EXCERPTED TEXT:
You can't try to build a dam in the middle of a running river, it's just
insane. Equally, you can't just begin to set up essentially an electronic dam
in a torrent of packets.

It works successfully for certain countries because it's on a small scale, but
when you get to the scale of China (whose internet system was built the same
way as Cuba and NK) you can start getting problems again. So I hardly see any
success happening in a rapid implementation of a complete web-filtering
service from an already developed nation.

------
carpo
So, if you can't see the list of banned sites because the only place to see it
publicly is banned, how do you know which links you're not allowed to post? I
guess you wait for the $11,000+ fine in the mail which will hopefully tell you
what link you then have to remove.

It's a monty-pythonish thought, but I keep imagining the letter you receive
having the offending link blacked out by the censor's pen, and all the while
new fines turning up every day and you frantically removing each link until
you get the right one.

------
electromagnetic
This just stinks of a moronic money making scheme. Many countries have a
black-list of websites that ISPs don't host links to, most of which are child
porn websites or sites used by known terrorists. So why is Australia planning
on fining _users_ for clicking on these links and not simply blocking the
link?

This isn't about censorship, or protecting the greater good. It's about lining
pockets and sheer greed.

------
ikor
I think, from today Tor ( <http://tor.eff.org>) usage will increase in
Australia.

DATA EXTRACT:
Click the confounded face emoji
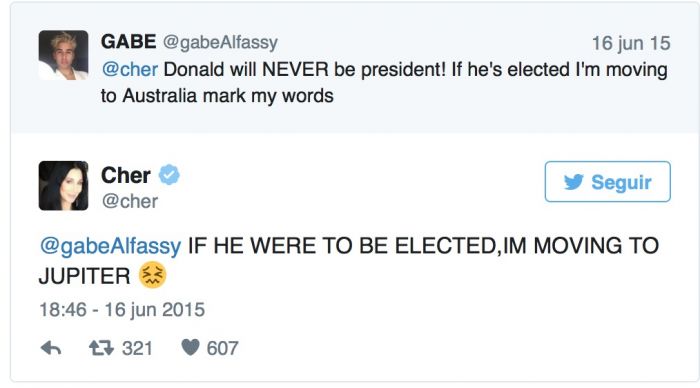Image resolution: width=700 pixels, height=388 pixels. [x=153, y=275]
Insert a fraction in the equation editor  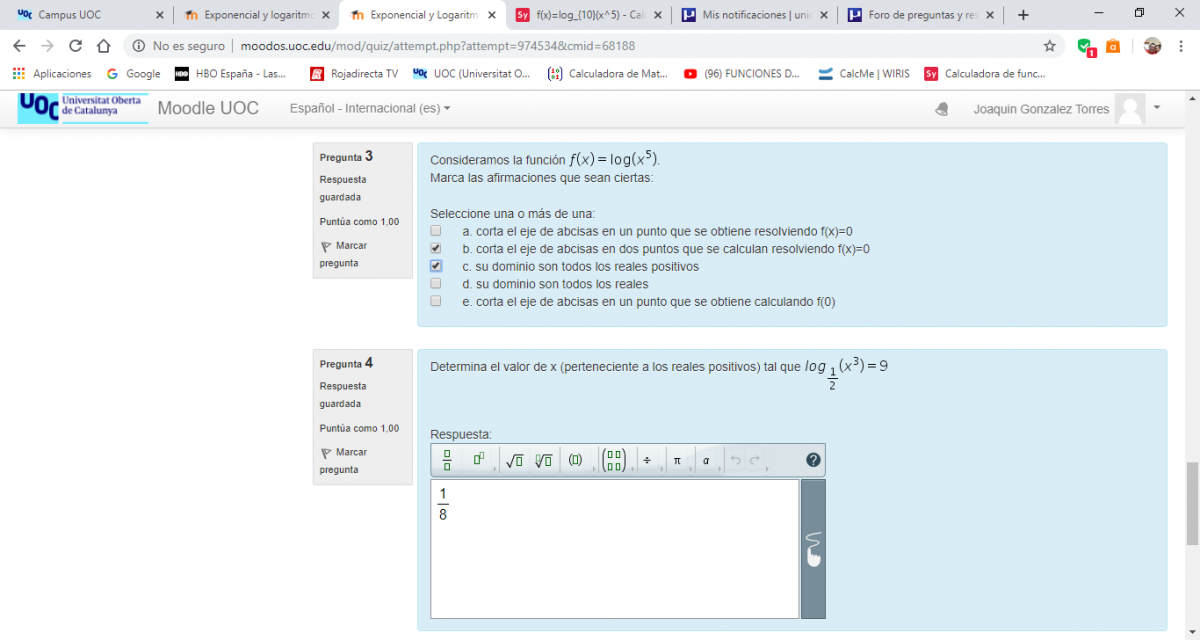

EXERCISE OBJECTIVE:
Answer these questions from the thread on web filtering:
1. What size of fine does carpo mention?
2. Which two countries does the first comment say China's internet system was built like?
3. What does ikor expect to increase in Australia?
The lines above are separate material and have no connection to the thread on web filtering.

WRITTEN ANSWER:
1. $11,000+
2. Cuba and NK
3. Tor usage